The two engines had been sold second hand to the Navy by the early railway companies, but it not at all clear exactly which companies were involved and which engines were traded. It is said in an Illustrated London News report of the time that one engine formerly ran on the Greenwich Railway. This would have been the London and Greenwich Railway, which had in 1836 constructed the first suburban line in London – in fact, the first suburban line entirely on a viaduct in the world. After having rolled back and forth along a pioneering length of track from Greenwich to London Bridge, the wheels of the locomotive were removed and the engine fitted to HMS Erebus. It is possible that this locomotive was London and Greenwich Railway's Engine No. 4, and called Twells after John Twells, the deputy chairman and director of the company. By 1845 it was recorded as being sold in the company books. It was a Planet class locomotive of the type seen in the engraving below.

 

The second engine, destined for the Terror, would have been of the same class or similar, but may have been bought from either the London and Brighton Railway or the London and Birmingham Railway. A report from the Terror's captain, Francis Crozier, mentions it in relation to the Dover Line, which was an extension of the London and Brighton Line. However, the crew member, Lieutenant John Irving, says in a letter that it ran on the Birmingham Line. This statement has led some to suggest the engine was an Edward Bury bar-frame engine of the type known as "copperknob", because of the copper domed firebox.
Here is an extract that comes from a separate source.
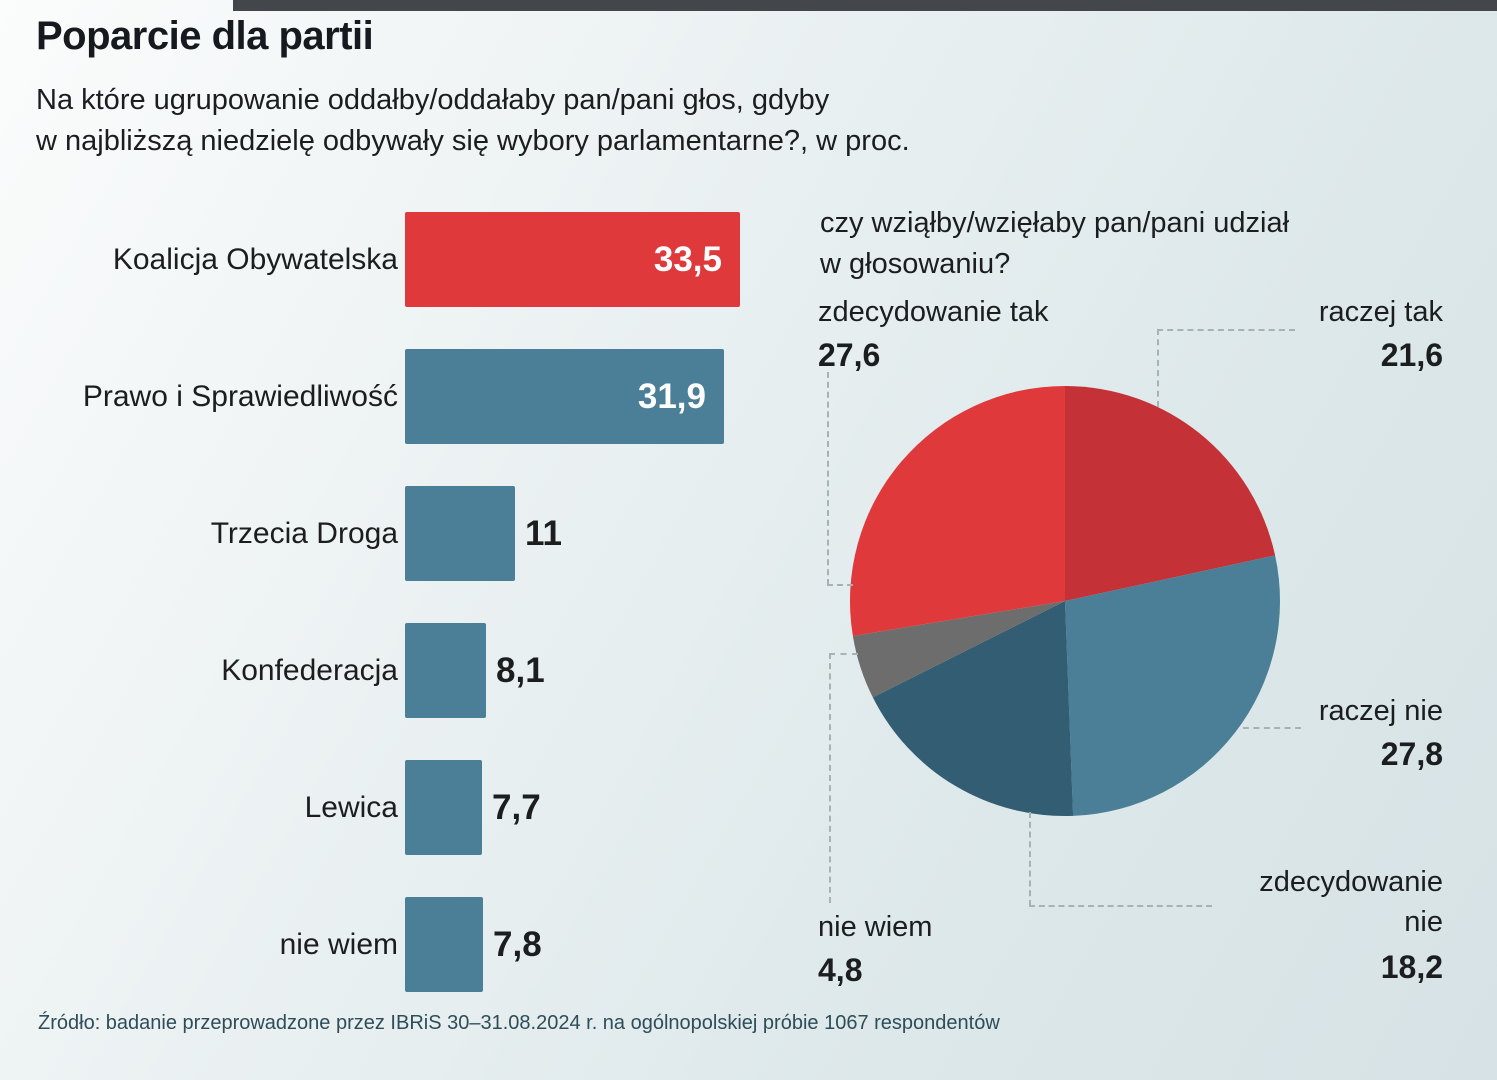 Image resolution: width=1497 pixels, height=1080 pixels. What do you see at coordinates (934, 334) in the screenshot?
I see `pie-label-zdecydowanie-tak: zdecydowanie tak 27,6` at bounding box center [934, 334]. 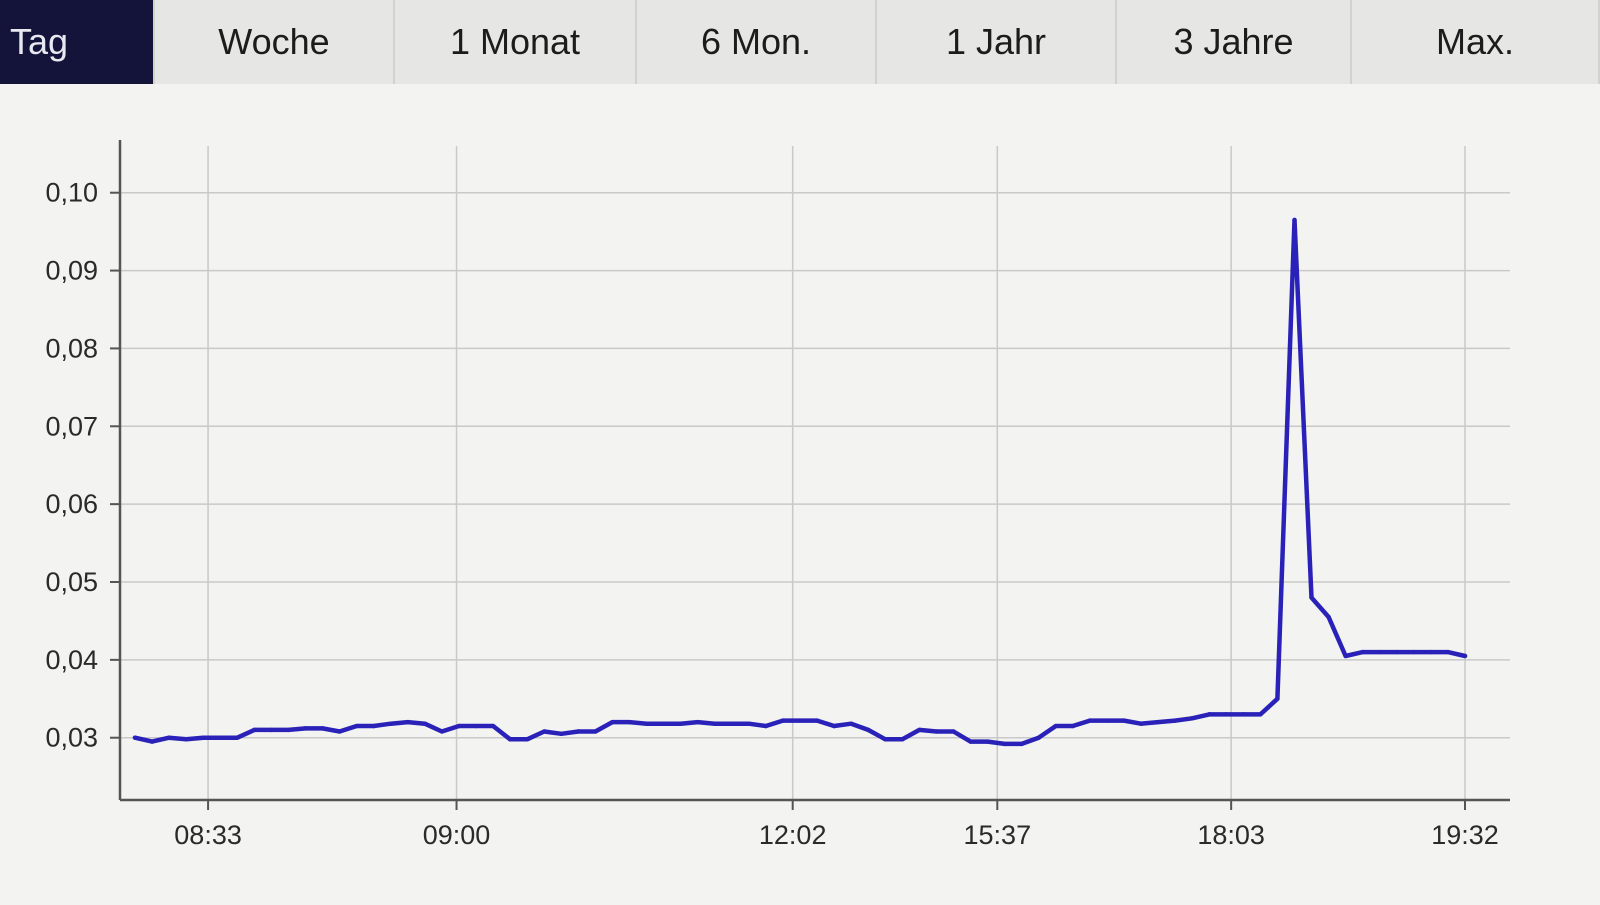 I want to click on tab-max: Max., so click(x=1476, y=42).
However, the short references are not specific enough to provide real proof of the origins of the engines.

 

A recent study by Peter Carney in his blog on the Franklin Expedition makes a good case for the engines being from the London and Croydon Railway, which operated out of London Bridge and which shared the viaduct tracks as far as Bermondsey with the London and Greenwich Railway. This idea is based on an attempt to match all known technical information about the ships and their design with the type of engines of the period that could be adapted for their new use. Two possible engines were called the Croydon, built by G and J. Rennie in 1838, and the Archimedes, also built by Rennie a year later in 1839.

 

The Erebus and Terror were both wooden three-masted sailing ships, very solidly built and typical of navy warships of the time. In order to prepare them for the artic expedition, they were fitted with the latest hot water systems to provide heat for both comfort and cooking. Each ship was given a steam generating stove for cooking, and on a lower deck a steam furnace that drew sea water from beneath the ship, heated it, and piped the steam generated around the ship for heating. The steam was then condensed to provide fresh water for drinking and cooking. In addition, the distilled water was used to supply the locomotive steam engines, which could not run on sea water. These engines were linked to propellers to supplement the sail power in calm weather or in making their way through ice. They were not expected to run all the time.

 

All these adaptions required extensive plumbing throughout the ships, and most of that plumbing was made up of lead pipes. It has been suggested that the lead plumbing contributed to the failure of the expedition, because hot water and steam coursing through lead pipes could have caused lead poisoning among the crew. Examination of the bodies of crew members revealed that they had serious lead poisoning, though such poisoning was common in Victorian England and the idea that it caused or added to the causes of the disaster remains speculation.

 

Setting sail from Greenhithe on 19 May 1845, the ships and their two early Victorian steam engines, perhaps both well known to the passengers on the platforms of London Bridge Station, never returned from their new pioneering adventure.

 

Engraving of Planet class locomotive

This is an engraving by William Miller after J. Kindar of a Planet Class Locomotive, showing side and front views. This is the type of engine that pulled the first trains into London. It was possibly an engine like this that was fitted to HMS Erebus.